▸ GIVEN TASK 1: Please swap "screenshot" for "screen capture" throughout the rows of dataset items below, keeping everything else the same, and leave the pictures out of your version.

By Jared Olar
Library Assistant
Last week we reviewed the earliest history of Pekin’s library as recorded in 1902 by Miss Mary Elizabeth Gaither. As her written account says, when the leading women of Pekin society gathered on Nov. 24, 1866, to organize a library association, they elected Mrs. Charlotte Donigan as the association’s first president.
She held that post only until the association’s meeting in Jan. 1867, when the association elected and appointed a full slate of officers, and hired a librarian. At that time, Mrs. Sarah Cummings, wife of Columbus R. Cummings, was elected president; Miss Cora Cummings was elected secretary; Mrs. S. E. Barber was elected treasurer; and William S. Prince was hired as Pekin’s first librarian.
Although Gaither recorded the married surname of the library association’s first name as “Donigan,” a closer look at the contemporary records of her life shows that her surname was more properly spelled “Dunnigan.” Her family knew her by the nickname “Lottie.”
Born in 1836 in Whiteside County, Illinois, Charlotte came to Pekin with her parents Jonathan and Sarah (Hinsey) Haines in 1849. As readers of this column will recall, Lottie’s father Jonathan was the inventor of the Illinois Harvester, which he and his brother Ansel manufactured and sold from their factory at the corner of Ninth and Broadway. Lottie’s uncle William had been one of the co-founders of Pekin in 1830, and she lived with her parents at the Haines place between Haines and Sixth streets.

Items listed in a dataset:
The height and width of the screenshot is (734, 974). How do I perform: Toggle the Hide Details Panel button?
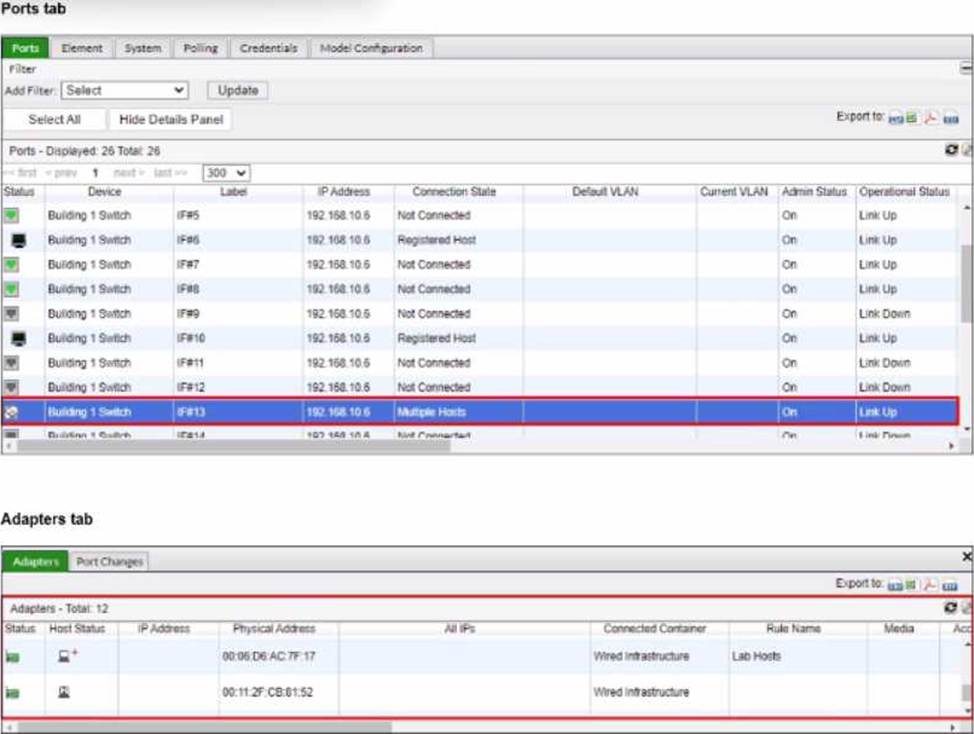click(x=171, y=119)
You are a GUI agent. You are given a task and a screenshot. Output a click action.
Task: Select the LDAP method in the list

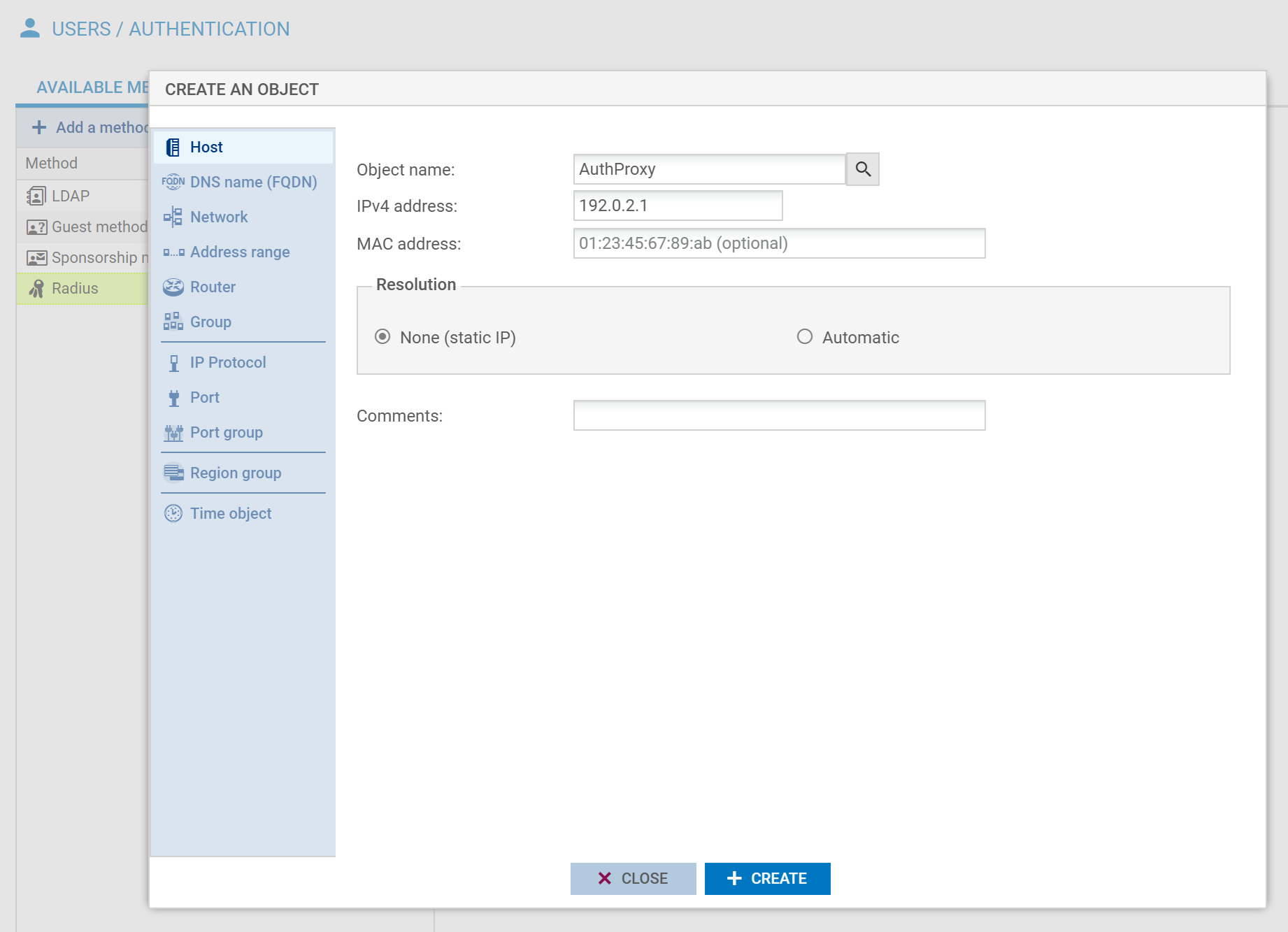(x=71, y=196)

▸ GIVEN TASK 2: According to the library history column, who was hired as Pekin's first librarian?

▸ RIGHT ANSWER 1:
The height and width of the screen capture is (734, 974). How do I perform: Toggle the Hide Details Panel button?
click(x=171, y=119)
You are a GUI agent. You are given a task and a screen capture. Output a click action.
Task: Select the LDAP method in the list

(x=71, y=196)

▸ RIGHT ANSWER 2: William S. Prince